Argentina filed a case against Uruguay at the International Court of Justice for unilaterally sanctioning the construction of two pulp mills near the river Uruguay close to the boundary between the two countries.

It was claimed that there was a potential situation of transboundary injury since the Uruguay River serves as the border between the two nations. The Uruguayan government's decision to warrant the establishment of the two pulp mills along the river goes against the 1975 Statute of the River Uruguay, an agreement that Argentina and Uruguay signed. Due to the requirement under the treaty to safeguard the biodiversity and ecosystem of the river, Uruguay was compelled to consult with and notify Argentina before beginning construction of the pulp mills.

Argentina claimed that this was not done by Uruguay along with the claims that the mills will contaminate the river, degrade its quality, and bring serious transboundary harm to the nation in addition to economic loss.

  1. Has Uruguay breached the treaty between the two countries by not giving prior notification and not consulting Argentina before approving the pulp mills construction?
  2. Should the construction of the pulp mills be stopped?

Contentions by Argentina

In order to protect and preserve the aquatic environment of the River Uruguay, Argentina submitted a request for the indication of provisional measures taken by Uruguay and to suspend the authorizations for the construction of the mills and building work on them until the Court's final decision; cooperate with Argentina by refraining from taking any further unilateral action regarding construction of the two mills that is in violation of the 1975 agreement;
  • Argentina argued that the breach of the procedural part meant breach of substantial part of the agreement.
  • Argentina contends that allowing the discharge of nutrients into the river affected the water quality and created stagnation which is a violation of Article 41-"The obligation to prevent pollution and and preserve the aquatic environment"
  • Argentina maintained that the CARU was created for specific purposes and that failing to fulfil its obligations would violate the 1975 Statute.
  • Argentina stated that by not taking action to avoid river contamination and by granting work permits in violation of the concept of equitable and reasonable use, Uruguay has failed to uphold this commitment.
  • Uruguay's eucalyptus planting and supply of raw materials, according to Argentina, have had an effect on the soil and water quality.
  • Argentina said that by deviating from protocol and failing to communicate with CARU, Uruguay had broken its commitment to abide by the CARU and prevent any alterations.
  • Argentina contended that Uruguay had not made an effort to identify another location for the building that had a negative impact on the water and soil.

Contentions by Uruguay

Uruguay contended the main allegation of Argentina about violation of procedural and substantive duties by saying that the procedural requirements were included to help people fulfil their substantive commitments and that it was up to the court to determine whether those requirements had been broken.

Uruguay maintained that the CARU is merely a commission with no independent authority.
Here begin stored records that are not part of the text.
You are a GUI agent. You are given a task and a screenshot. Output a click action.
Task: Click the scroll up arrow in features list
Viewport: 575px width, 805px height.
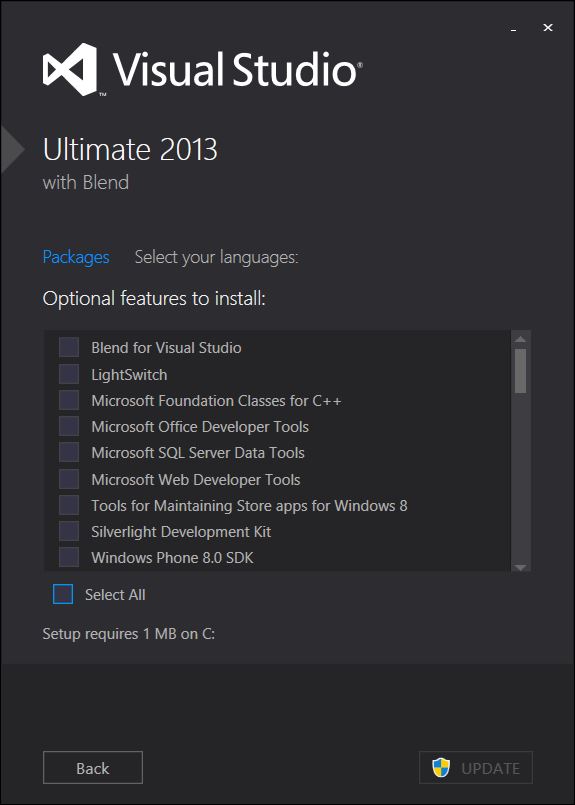pyautogui.click(x=521, y=339)
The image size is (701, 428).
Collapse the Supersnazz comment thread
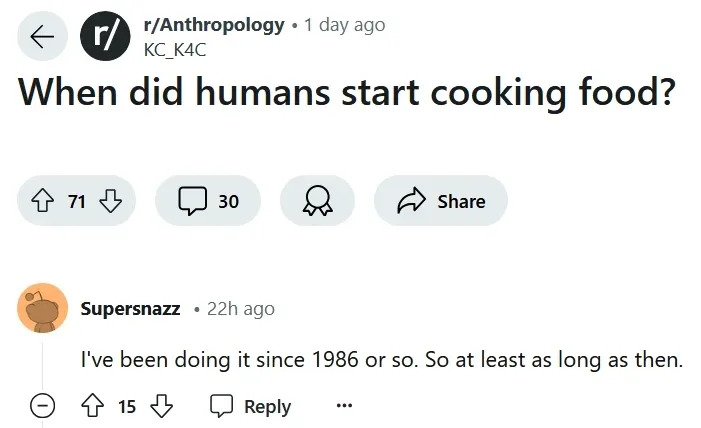coord(42,406)
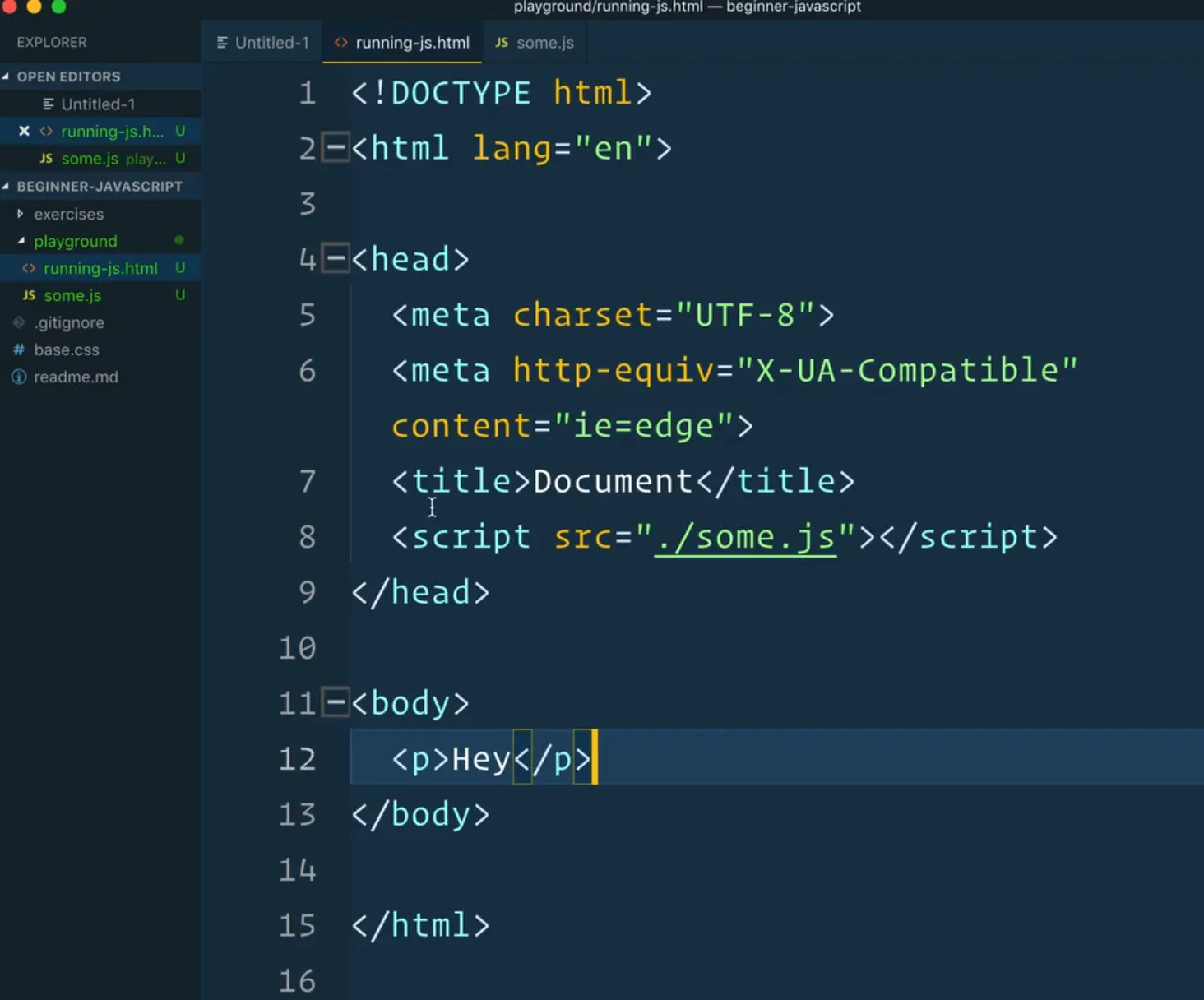
Task: Collapse the body tag fold on line 11
Action: [x=335, y=703]
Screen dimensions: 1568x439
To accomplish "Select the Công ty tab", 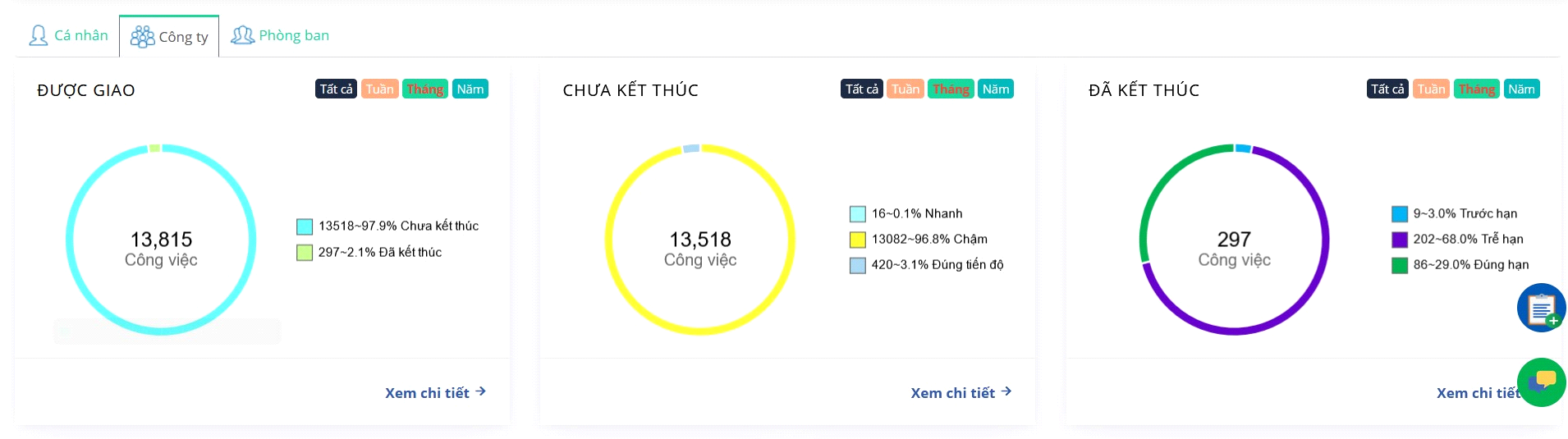I will 169,36.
Its function is to serve as a tool for the Parties to cooperate with one another.

Uruguay contended that it had not violated this duty and that the new uses were not justified by this principle [Article 1 of the Statute deals with "The obligation to contribute to the optimum and rational utilization of the river"]

According to Uruguay, Argentina has not made an argument based on Uruguay's stewardship of the soil.

Uruguay argued that in light of the duty set forth in Article 36 [ "The obligation to co-ordinate measures to avoid changes in the ecological balance"], the parties' actions should be taken into account, and as a result, the mills satisfy the criterion.

They defended the violation of Article 41 ["The obligation to prevent pollution and preserve the aquatic environment"] by saying that they have adopted the best technology to prevent pollution

Uruguay claimed that the evaluation was finished and that the location was chosen because it was convenient for supplying workers and raw materials.

The International Court of Justice (ICJ) acknowledged that there was a breach by Uruguay as they were obliged to notify and conduct consultations with Argentina prior to the authorization given at least before the construction of the pulp mills began, as Uruguay had not informed the Administrative Commission of the River Uruguay (CARU) of the project as required by the Treaty, the Court came to this conclusion.

The Court found that Uruguay had not breached the substantive portions of the Treaty imposed obligations and held that there was no conclusive evidence showing that Uruguay did not exercise their due diligence or that the mills would lower the water quality of the river. The decision to authorize the construction of the mills did not show how the ecological balance of the river would be affected and how it would affect Argentina.

Because there was no immediate danger to Argentina's rights, the ICJ decided against using its power to recommend temporary relief against Uruguay. In fact, the Court argued that stopping construction right away wasn't required because Argentina would be able to pursue legal action if Uruguay were found to be in violation of the 1975 Statute.

Court also determined that neither Argentina nor the River Uruguay faced an immediate environmental hazard as it found that Uruguay has not passed the limits set to assess the amount of pollutants present in the water and no proof affecting the air or the biodiversity was found.

The Court concluded by stating that the parties must behave in good faith in accordance with the law and that its decision not to order provisional measures against Uruguay would not affect its determination to rule on the merits of Argentina's case in the future.

The Court is unable to uphold Argentina's demand for compensation for purported harms incurred in several economic sectors, especially tourism and agriculture, because Uruguay has not violated substantive responsibilities originating under the 1975 Statute.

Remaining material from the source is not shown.